A Look at New Technology in the CNC Machining Industry
There have been new advancements to tech in the CNC industry.
According to The Future of Things:
Innovations in Computer Numerical Control (CNC) machining present new challenges and new opportunities for manufacturers. Recent developments are changing the game.
To stay competitive, today’s shop needs to leverage both the technology and the workforce for competitive advantage. Three trends to watch are multi-axis machines, human-machine interface, and interconnectivity or “smart” machines.
“Right now — as it’s harder and harder to find good programmers and operators of machinery — with manufacturing being on the rise, many companies are looking more to automation and machines with attached robots to help keep up with the pace of the market. 5-axis machinery is still very hot as well and is becoming more and more easily found in standard job shops across the country,” explains Tom Kohm, President & CEO of Premier Equipment, a leading seller of used CNC machines.
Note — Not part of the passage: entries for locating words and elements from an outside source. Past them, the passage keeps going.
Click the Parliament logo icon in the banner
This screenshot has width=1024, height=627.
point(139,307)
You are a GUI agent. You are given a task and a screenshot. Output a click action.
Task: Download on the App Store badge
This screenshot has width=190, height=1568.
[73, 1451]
The latest CNC machines support a 4 or 5-axis process rather than the old 3-axis standard. Going to a 5-axis setup allows for much greater flexibility. More complex parts can be produced without the need to spend extended time on repositioning.
Multi-axis machines are now at a price point that makes them widely available. Modularity allows a 3-axis machine to be upgraded to 4 or 5, another cost-effective and convenient feature. It is now possible to make more complex pieces at faster speeds.
Changes in the CNC process require new skill sets from the manufacturing workforce. There is an industry-wide problem of maintaining the pipeline of incoming operators as more and more old school machinists retire. There is also the challenge of making sure current operators keep up with what increasingly advanced CNC machines can do.
Modern machine design is moving toward having the machines themselves present tutorials and troubleshooting to the operator. Touchscreen controls provide an intuitive user interface that can alert the operator of possible errors. Operators can work faster and more confidently with fewer mistakes because the machine itself is designed to warn about potential problems or miscalculations before they occur.
CNC machines that can collect and share data are another driver of faster and more efficient operation. Specs and instruction sets can be stored to ensure uniform production, or modified to allow virtual experimentation. Risk is reduced in the design process. A custom design can be created digitally, then tested and refined as many times as needed. The final design can be saved to make a prototype or a production run, or transmitted to another machine.
Increased use of smart machines will also have an effect on the workforce. The need for IT techs to maintain CNC machines will grow. The manufacturing workers role will have less operation of the machine and more monitoring and interacting with it.
Looking at the axiom of “fast-good-cheap – pick any two” the latest developments in CNC are certainly driving towards fast and good; while not cheap they are within reach of shops of all sizes. The combination of hardware innovation, workforce development and interconnectivity creates a thriving economic environment for manufacturing going forward.